» Task directions:
Reproduce the material below word for word, keeping every line unchanged.

[Saved entries]
--

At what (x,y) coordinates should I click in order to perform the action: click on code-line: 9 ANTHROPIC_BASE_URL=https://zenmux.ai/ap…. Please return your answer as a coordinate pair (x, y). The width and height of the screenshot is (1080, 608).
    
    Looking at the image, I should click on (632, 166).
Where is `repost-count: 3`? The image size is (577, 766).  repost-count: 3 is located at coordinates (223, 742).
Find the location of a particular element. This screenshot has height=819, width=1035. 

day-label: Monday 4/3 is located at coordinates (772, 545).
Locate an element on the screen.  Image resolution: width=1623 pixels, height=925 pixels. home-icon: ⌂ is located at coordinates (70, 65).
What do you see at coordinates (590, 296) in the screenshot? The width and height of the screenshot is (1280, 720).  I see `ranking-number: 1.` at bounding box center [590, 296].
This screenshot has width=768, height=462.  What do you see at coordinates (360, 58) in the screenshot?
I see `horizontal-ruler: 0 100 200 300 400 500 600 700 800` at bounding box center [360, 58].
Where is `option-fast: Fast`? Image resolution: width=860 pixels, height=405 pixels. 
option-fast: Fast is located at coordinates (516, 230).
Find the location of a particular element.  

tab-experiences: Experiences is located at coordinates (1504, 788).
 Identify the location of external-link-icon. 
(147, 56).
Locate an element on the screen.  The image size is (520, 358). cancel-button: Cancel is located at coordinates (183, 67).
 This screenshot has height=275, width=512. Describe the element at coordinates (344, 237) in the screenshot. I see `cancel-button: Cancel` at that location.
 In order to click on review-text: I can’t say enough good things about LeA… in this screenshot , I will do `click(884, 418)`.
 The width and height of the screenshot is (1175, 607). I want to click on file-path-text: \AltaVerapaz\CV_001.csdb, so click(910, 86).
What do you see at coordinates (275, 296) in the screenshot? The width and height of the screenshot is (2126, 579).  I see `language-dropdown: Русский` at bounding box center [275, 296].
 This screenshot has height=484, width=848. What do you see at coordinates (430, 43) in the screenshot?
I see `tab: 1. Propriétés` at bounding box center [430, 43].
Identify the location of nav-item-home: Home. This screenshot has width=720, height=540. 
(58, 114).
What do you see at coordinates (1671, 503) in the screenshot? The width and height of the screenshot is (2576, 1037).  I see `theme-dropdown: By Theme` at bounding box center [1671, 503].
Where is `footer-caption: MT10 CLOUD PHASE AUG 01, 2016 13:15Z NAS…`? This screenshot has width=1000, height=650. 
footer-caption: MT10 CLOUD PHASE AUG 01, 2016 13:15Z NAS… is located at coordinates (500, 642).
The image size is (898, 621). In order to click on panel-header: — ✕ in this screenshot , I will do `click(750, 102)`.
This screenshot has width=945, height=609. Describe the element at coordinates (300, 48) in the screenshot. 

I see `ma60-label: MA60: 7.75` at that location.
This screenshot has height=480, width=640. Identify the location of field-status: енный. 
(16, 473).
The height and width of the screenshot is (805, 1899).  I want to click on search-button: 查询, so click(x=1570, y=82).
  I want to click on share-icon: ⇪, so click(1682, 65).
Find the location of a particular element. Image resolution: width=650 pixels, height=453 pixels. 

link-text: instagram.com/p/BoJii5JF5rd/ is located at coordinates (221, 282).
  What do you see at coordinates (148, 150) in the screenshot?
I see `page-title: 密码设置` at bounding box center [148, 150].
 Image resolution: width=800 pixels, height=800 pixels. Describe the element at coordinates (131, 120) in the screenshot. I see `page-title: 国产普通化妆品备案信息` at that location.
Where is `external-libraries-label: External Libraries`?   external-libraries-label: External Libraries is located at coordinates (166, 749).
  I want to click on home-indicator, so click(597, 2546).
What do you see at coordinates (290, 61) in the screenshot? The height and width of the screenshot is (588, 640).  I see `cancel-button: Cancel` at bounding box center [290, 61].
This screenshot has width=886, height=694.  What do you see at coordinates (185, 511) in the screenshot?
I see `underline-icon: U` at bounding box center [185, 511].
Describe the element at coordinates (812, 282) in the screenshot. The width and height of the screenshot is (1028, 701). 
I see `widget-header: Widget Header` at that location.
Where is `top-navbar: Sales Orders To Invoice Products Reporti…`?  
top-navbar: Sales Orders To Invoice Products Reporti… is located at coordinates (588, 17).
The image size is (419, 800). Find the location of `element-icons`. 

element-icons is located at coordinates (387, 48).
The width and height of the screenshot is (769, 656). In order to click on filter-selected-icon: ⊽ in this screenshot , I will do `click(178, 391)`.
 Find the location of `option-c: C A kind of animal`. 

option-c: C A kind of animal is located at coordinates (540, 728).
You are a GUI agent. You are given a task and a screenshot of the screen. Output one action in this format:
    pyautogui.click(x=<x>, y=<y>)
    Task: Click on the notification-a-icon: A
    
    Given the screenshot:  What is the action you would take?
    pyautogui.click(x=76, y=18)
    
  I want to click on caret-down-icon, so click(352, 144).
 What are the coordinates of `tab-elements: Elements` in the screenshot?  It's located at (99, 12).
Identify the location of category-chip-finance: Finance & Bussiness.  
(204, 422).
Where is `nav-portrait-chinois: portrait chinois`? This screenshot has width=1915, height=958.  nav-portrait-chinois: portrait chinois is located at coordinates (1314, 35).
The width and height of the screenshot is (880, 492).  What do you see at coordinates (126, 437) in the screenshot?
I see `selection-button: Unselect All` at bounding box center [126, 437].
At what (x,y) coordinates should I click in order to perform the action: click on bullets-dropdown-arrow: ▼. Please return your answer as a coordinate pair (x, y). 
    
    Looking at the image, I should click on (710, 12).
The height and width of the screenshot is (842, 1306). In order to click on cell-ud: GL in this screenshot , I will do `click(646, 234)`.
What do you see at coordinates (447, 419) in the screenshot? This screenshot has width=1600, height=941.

--

» Response to this task:
At what (x,y) coordinates should I click in order to perform the action: click on code-line: 9 ANTHROPIC_BASE_URL=https://zenmux.ai/ap…. Please return your answer as a coordinate pair (x, y). The width and height of the screenshot is (1080, 608).
    
    Looking at the image, I should click on (632, 166).
Where is `repost-count: 3`? The image size is (577, 766).  repost-count: 3 is located at coordinates (223, 742).
Find the location of a particular element. This screenshot has height=819, width=1035. 

day-label: Monday 4/3 is located at coordinates (772, 545).
Locate an element on the screen.  Image resolution: width=1623 pixels, height=925 pixels. home-icon: ⌂ is located at coordinates (70, 65).
What do you see at coordinates (590, 296) in the screenshot? The width and height of the screenshot is (1280, 720).  I see `ranking-number: 1.` at bounding box center [590, 296].
This screenshot has width=768, height=462.  What do you see at coordinates (360, 58) in the screenshot?
I see `horizontal-ruler: 0 100 200 300 400 500 600 700 800` at bounding box center [360, 58].
Where is `option-fast: Fast`? Image resolution: width=860 pixels, height=405 pixels. 
option-fast: Fast is located at coordinates (516, 230).
Find the location of a particular element.  

tab-experiences: Experiences is located at coordinates (1504, 788).
 Identify the location of external-link-icon. 
(147, 56).
Locate an element on the screen.  The image size is (520, 358). cancel-button: Cancel is located at coordinates (183, 67).
 This screenshot has height=275, width=512. Describe the element at coordinates (344, 237) in the screenshot. I see `cancel-button: Cancel` at that location.
 In order to click on review-text: I can’t say enough good things about LeA… in this screenshot , I will do `click(884, 418)`.
 The width and height of the screenshot is (1175, 607). I want to click on file-path-text: \AltaVerapaz\CV_001.csdb, so click(910, 86).
What do you see at coordinates (275, 296) in the screenshot? The width and height of the screenshot is (2126, 579).  I see `language-dropdown: Русский` at bounding box center [275, 296].
 This screenshot has height=484, width=848. What do you see at coordinates (430, 43) in the screenshot?
I see `tab: 1. Propriétés` at bounding box center [430, 43].
Identify the location of nav-item-home: Home. This screenshot has width=720, height=540. 
(58, 114).
What do you see at coordinates (1671, 503) in the screenshot? The width and height of the screenshot is (2576, 1037).  I see `theme-dropdown: By Theme` at bounding box center [1671, 503].
Where is `footer-caption: MT10 CLOUD PHASE AUG 01, 2016 13:15Z NAS…`? This screenshot has width=1000, height=650. 
footer-caption: MT10 CLOUD PHASE AUG 01, 2016 13:15Z NAS… is located at coordinates (500, 642).
The image size is (898, 621). In order to click on panel-header: — ✕ in this screenshot , I will do `click(750, 102)`.
This screenshot has width=945, height=609. Describe the element at coordinates (300, 48) in the screenshot. 

I see `ma60-label: MA60: 7.75` at that location.
This screenshot has height=480, width=640. Identify the location of field-status: енный. 
(16, 473).
The height and width of the screenshot is (805, 1899).  I want to click on search-button: 查询, so click(x=1570, y=82).
  I want to click on share-icon: ⇪, so click(1682, 65).
Find the location of a particular element. Image resolution: width=650 pixels, height=453 pixels. 

link-text: instagram.com/p/BoJii5JF5rd/ is located at coordinates (221, 282).
  What do you see at coordinates (148, 150) in the screenshot?
I see `page-title: 密码设置` at bounding box center [148, 150].
 Image resolution: width=800 pixels, height=800 pixels. Describe the element at coordinates (131, 120) in the screenshot. I see `page-title: 国产普通化妆品备案信息` at that location.
Where is `external-libraries-label: External Libraries`?   external-libraries-label: External Libraries is located at coordinates (166, 749).
  I want to click on home-indicator, so click(597, 2546).
What do you see at coordinates (290, 61) in the screenshot? The height and width of the screenshot is (588, 640).  I see `cancel-button: Cancel` at bounding box center [290, 61].
This screenshot has width=886, height=694.  What do you see at coordinates (185, 511) in the screenshot?
I see `underline-icon: U` at bounding box center [185, 511].
Describe the element at coordinates (812, 282) in the screenshot. The width and height of the screenshot is (1028, 701). 
I see `widget-header: Widget Header` at that location.
Where is `top-navbar: Sales Orders To Invoice Products Reporti…`?  
top-navbar: Sales Orders To Invoice Products Reporti… is located at coordinates (588, 17).
The image size is (419, 800). Find the location of `element-icons`. 

element-icons is located at coordinates (387, 48).
The width and height of the screenshot is (769, 656). In order to click on filter-selected-icon: ⊽ in this screenshot , I will do `click(178, 391)`.
 Find the location of `option-c: C A kind of animal`. 

option-c: C A kind of animal is located at coordinates (540, 728).
You are a GUI agent. You are given a task and a screenshot of the screen. Output one action in this format:
    pyautogui.click(x=<x>, y=<y>)
    Task: Click on the notification-a-icon: A
    
    Given the screenshot:  What is the action you would take?
    pyautogui.click(x=76, y=18)
    
  I want to click on caret-down-icon, so click(352, 144).
 What are the coordinates of `tab-elements: Elements` in the screenshot?  It's located at (99, 12).
Identify the location of category-chip-finance: Finance & Bussiness.  
(204, 422).
Where is `nav-portrait-chinois: portrait chinois`? This screenshot has width=1915, height=958.  nav-portrait-chinois: portrait chinois is located at coordinates (1314, 35).
The width and height of the screenshot is (880, 492).  What do you see at coordinates (126, 437) in the screenshot?
I see `selection-button: Unselect All` at bounding box center [126, 437].
At what (x,y) coordinates should I click in order to perform the action: click on bullets-dropdown-arrow: ▼. Please return your answer as a coordinate pair (x, y). 
    
    Looking at the image, I should click on (710, 12).
The height and width of the screenshot is (842, 1306). In order to click on cell-ud: GL in this screenshot , I will do `click(646, 234)`.
What do you see at coordinates (447, 419) in the screenshot? This screenshot has width=1600, height=941.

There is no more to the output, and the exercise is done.